We have a perfect model to follow in the Savior himself. He had great power that he could have used to compel people to follow him and to be obedient to his word. Occasionally he demonstrated this power in miraculous ways, but never with the intent to command a following. It was not uncommon for him to ask of those who had been the recipients of his marvelous power to keep the matter to themselves and tell no one. Such was the case with the leper whom Jesus healed. "See thou tell no man" (Matt. 8:4) was the Savior’s charge in this case. It was almost as though he feared that men would follow him because of his power rather than as a result of having learned his truths and having valued them because they were true.

In no incident in the mortal ministry of the Lord is this concern made more manifest than in the case of the feeding of the multitude with the loaves and fishes. (See John 6.) This great gathering of people had followed Jesus into a mountain where he taught them. They had brought no provender with them. Out of compassion for their physical hunger, he miraculously provided food for 5,000. Their reaction to this demonstration of power was to attempt to force him to become their king. The benefits of yielding subservience to one who could care for their needs so easily were obvious. Their intentions alarmed the Savior. He left the crowd immediately, and during the night crossed over to the other side of the sea of Galilee near Capernaum. Word soon came to them of the Lord’s whereabouts, and the throng pursued him. When they found him, they said, "Rabbi, when camest thou hither?" (John 6:25.)

Perceiving the real purpose of their interest in him, the Lord accused them, "Ye seek me, not because ye saw the miracles, but because ye did eat of the loaves, and were filled. Labour not for the meat which perisheth, but for the meat which endureth unto everlasting life." (John 6:26-27.)

The crowd then demanded another miracle, protesting that they were not so different from the children of Israel for whom Moses had provided manna in the desert.

Obviously the truths that Jesus had taught these people had not penetrated their hearts and their understanding. They were untouched by the influence he had wished to effect. "I am the bread of life," he said, "he that cometh to me shall never hunger; and he that believeth on me shall never thirst." (John 6:35.)

"This is the bread which cometh down from heaven, that a man may eat thereof, and not die. I am the living bread which came down from heaven: if any man eat of this bread, he shall live for ever: and the bread that I will give is my flesh, which I will give for the life of the world." (John 6:50-51.)

Completely untouched by understanding, the multitude was repelled by this allegorical attempt of the Savior, and "From that time many of his disciples went back, and walked no more with him." (John 6:66.)
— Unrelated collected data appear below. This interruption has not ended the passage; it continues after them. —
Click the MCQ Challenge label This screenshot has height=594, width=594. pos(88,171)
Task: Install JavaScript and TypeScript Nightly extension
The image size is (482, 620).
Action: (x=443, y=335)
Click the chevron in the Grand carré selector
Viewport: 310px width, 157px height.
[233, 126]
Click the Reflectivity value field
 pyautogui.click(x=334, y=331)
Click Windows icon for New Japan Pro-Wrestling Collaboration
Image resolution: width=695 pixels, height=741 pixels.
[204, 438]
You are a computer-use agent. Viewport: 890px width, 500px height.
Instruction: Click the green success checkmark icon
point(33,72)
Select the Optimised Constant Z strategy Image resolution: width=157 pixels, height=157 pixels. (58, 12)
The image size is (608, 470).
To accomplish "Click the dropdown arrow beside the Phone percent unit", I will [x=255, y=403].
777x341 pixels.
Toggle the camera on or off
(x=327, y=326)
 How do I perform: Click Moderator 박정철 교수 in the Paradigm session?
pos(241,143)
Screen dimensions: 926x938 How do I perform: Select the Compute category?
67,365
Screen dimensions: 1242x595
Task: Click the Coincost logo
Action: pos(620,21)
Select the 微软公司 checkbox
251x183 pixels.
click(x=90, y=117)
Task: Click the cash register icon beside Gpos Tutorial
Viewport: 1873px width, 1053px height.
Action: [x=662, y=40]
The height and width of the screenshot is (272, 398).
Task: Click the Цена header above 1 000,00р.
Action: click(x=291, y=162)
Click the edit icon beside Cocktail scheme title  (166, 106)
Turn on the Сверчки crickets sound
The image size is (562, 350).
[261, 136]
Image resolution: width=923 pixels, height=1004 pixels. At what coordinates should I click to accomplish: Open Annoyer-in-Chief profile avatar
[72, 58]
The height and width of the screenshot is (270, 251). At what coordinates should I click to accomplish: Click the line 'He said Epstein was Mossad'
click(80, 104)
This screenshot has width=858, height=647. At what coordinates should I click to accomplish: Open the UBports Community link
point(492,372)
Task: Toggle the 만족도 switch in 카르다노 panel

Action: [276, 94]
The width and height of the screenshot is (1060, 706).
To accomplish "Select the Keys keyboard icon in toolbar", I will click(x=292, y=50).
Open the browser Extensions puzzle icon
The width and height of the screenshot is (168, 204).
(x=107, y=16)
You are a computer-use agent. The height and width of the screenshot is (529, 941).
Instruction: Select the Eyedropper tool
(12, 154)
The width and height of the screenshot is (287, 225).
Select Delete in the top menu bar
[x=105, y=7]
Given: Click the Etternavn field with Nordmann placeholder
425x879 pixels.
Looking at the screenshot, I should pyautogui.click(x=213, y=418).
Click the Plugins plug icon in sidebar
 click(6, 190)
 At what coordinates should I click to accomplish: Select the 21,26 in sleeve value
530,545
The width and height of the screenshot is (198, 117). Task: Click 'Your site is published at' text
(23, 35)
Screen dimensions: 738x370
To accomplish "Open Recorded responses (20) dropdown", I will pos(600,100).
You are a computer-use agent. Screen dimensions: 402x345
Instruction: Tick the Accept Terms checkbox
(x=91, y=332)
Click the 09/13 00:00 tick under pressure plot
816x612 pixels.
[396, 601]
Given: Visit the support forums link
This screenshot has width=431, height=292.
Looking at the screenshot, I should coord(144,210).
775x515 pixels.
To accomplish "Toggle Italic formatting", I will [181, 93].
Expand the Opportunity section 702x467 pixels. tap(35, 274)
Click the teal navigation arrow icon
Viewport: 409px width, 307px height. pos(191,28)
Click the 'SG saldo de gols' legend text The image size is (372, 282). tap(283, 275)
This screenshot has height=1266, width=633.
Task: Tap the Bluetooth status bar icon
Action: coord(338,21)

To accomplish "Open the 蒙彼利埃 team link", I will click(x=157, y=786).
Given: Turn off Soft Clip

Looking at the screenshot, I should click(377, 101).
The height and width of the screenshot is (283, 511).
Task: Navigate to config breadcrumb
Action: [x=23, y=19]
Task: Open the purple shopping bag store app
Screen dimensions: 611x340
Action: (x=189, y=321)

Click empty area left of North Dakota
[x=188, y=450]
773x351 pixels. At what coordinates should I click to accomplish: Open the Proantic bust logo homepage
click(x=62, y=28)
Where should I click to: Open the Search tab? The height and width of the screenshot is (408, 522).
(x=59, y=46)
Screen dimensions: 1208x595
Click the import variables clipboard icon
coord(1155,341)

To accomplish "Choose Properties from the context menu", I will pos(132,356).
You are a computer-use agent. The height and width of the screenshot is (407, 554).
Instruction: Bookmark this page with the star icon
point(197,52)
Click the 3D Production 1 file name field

It would not have been difficult for Jesus to continue to command the following of these people. Their welfare and their salvation meant more to him than his own life. A few more public miracles could have held them and augmented their numbers. It would have been an easy thing to do. But the essential parts of the equation were not coming together. He did not wish a following on that basis. It must have been a terribly disappointing, frustrating experience for the Master. If they would not follow him because they believed and valued the truths he taught them, he would not have them follow him at all.

From a careful review of the Lord’s own methods in teaching and influencing others, it appears that he has always been greatly concerned about helping people to become accountable. His teaching is designed to give both knowledge and understanding. He has set a perfect example. And he has always honored the agency of men. When it has been necessary for him to reprove and correct, he has done so openly and directly, but always with the intent to help and to lift—never to bring honor or attention to himself, nor to bring lock-step, blind obedience to his will. The Lord does not exercise unrighteous dominion.

Following this pattern, it would seem that we must use every opportunity that comes to us to share with others the truths we have about life and its purpose. The Lord’s charge to Ezekiel that we referred to earlier is evidence of this. Additionally, we must continue to encourage and guide and assist with patience and meekness, not to serve our own needs nor our own objectives, but with an eye single to the glory of the Lord and the blessing of his children.

These are matters that are at the very center of the gospel of Jesus Christ and the Father’s plan of life for us. There is no other plan capable of producing the character and strength and independent goodness that must qualify one for eternal life. The gospel principles and the institutions of the Church provide the essential road map for us to follow, but the detail of the daily itinerary is left up to us.

The Savior trusts us to succeed because he knows of the divine spark within us. And he trusts the plan because he knows of its perfection. Even as he had to be trusted by the Father to drink of the bitter cup in those last hours of Gethsemane, when he wondered and hoped momentarily that there might be an easier way, he must trust us. Even as he had to trust Peter and the other Apostles to pass the tests of the refiner’s fire after he had been taken from their midst, he must trust us. There is no other way.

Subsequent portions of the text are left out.